▶ _Consigne A_: D'après l'article sur le chaos en Libye, que réclamaient les miliciens armés qui ont pris d'assaut le siège du gouvernement à Tripoli ?
▶ _Consigne B_: Poursuivez l'article sur le chaos en Libye à la suite de sa dernière phrase.
++++ Texte source ++++
Chaos en Libye
Par Abdel Bari Atwan* (revue de presse : Al-Qods al-Arabi - 22/05/12)
Trop peu de bonnes nouvelles nous
parviennent de Libye ces jours-ci. Même les stations satellitaires
arabes qui ont soutenu l’intervention de l’OTAN visant à
renverser le régime corrompu et dictatorial, évitent à présent de
parler des développements sur le terrain. Et quand ils le font, c’est
avec beaucoup de discrétion.
Hier, un groupe de miliciens armés a
pris d’assaut le siège du gouvernement à Tripoli exigeant le paiement de
leurs salaires. Ce groupe était équipé d’armes légères
et moyennes. Il s’est engagé dans une bataille avec les gardes, ce
qui ne manque pas de susciter d’autres préoccupations en Libye.
++++ Extrait des données ++++
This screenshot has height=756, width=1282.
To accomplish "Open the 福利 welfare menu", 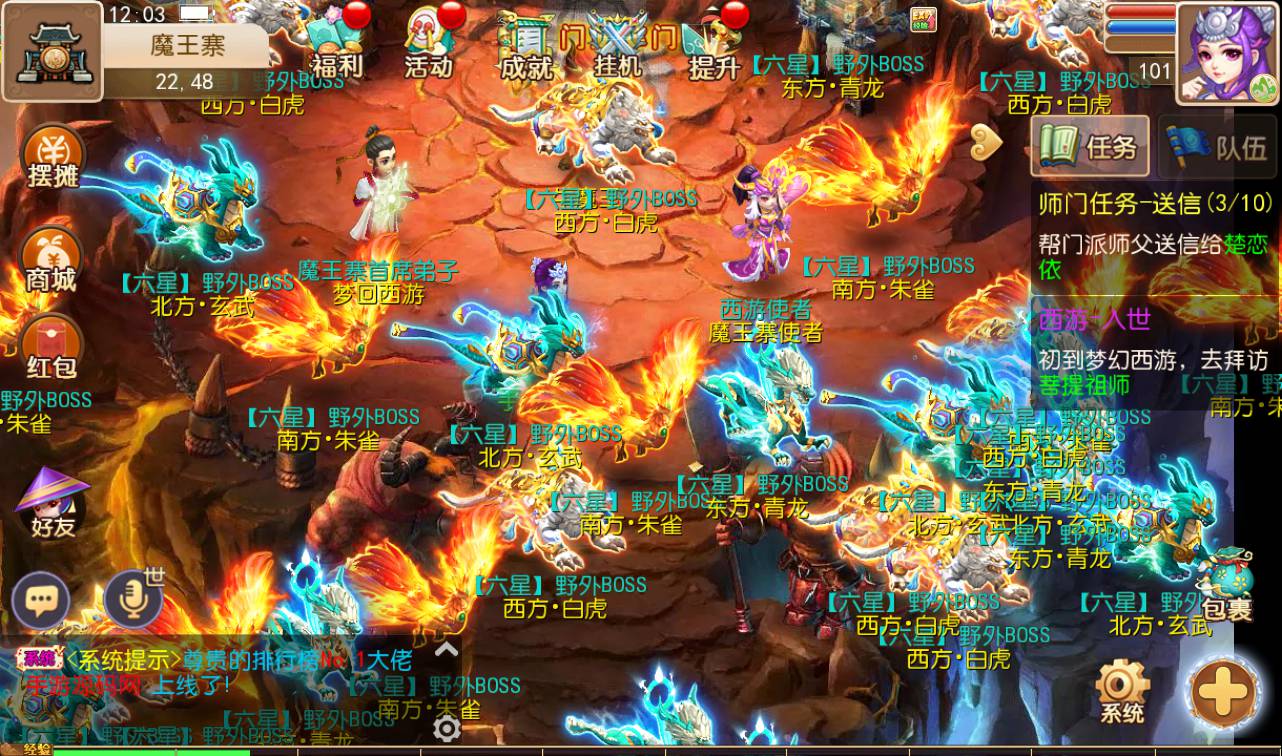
++++
▶ _Réponse A_: Ils réclamaient le paiement de leurs salaires.

▶ _Réponse B_:
Il y a plus de 135 conseils
militaires dans la capitale libyenne, où des milices armées délimitent
leurs zones d’influence et se battent entre elles, tandis qu’il
n’y a ni autorité centrale, ni gouvernement digne de ce nom, en plus
de l’absence de sécurité et de la propagation de la corruption à une
grande échelle.
La Libye a rejoint le club de la corruption
Les pays occidentaux sont intervenus
pour renverser le régime et ont prétendu empêcher un massacre par
Kadhafi dans Benghazi. Cependant, la question est de savoir
pourquoi l’Occident se distancie aujourd’hui de la Libye, alors
qu’il aurait pu mettre en place une armée nationale, des forces de
sécurité, des hôpitaux, de nouvelles institutions et un système
judiciaire indépendant ?
Ce qui préoccupe en priorité
l’Occident, c’est de laisser les taux de production de pétrole en Libye
(1,3 million de barils) retrouver les niveaux de production
d’avant la chute de Kadhafi, et d’assurer un flux continu de pétrole
vers les raffineries de l’Ouest. Leur volonté de rester à l’écart de la
Libye l’atteste.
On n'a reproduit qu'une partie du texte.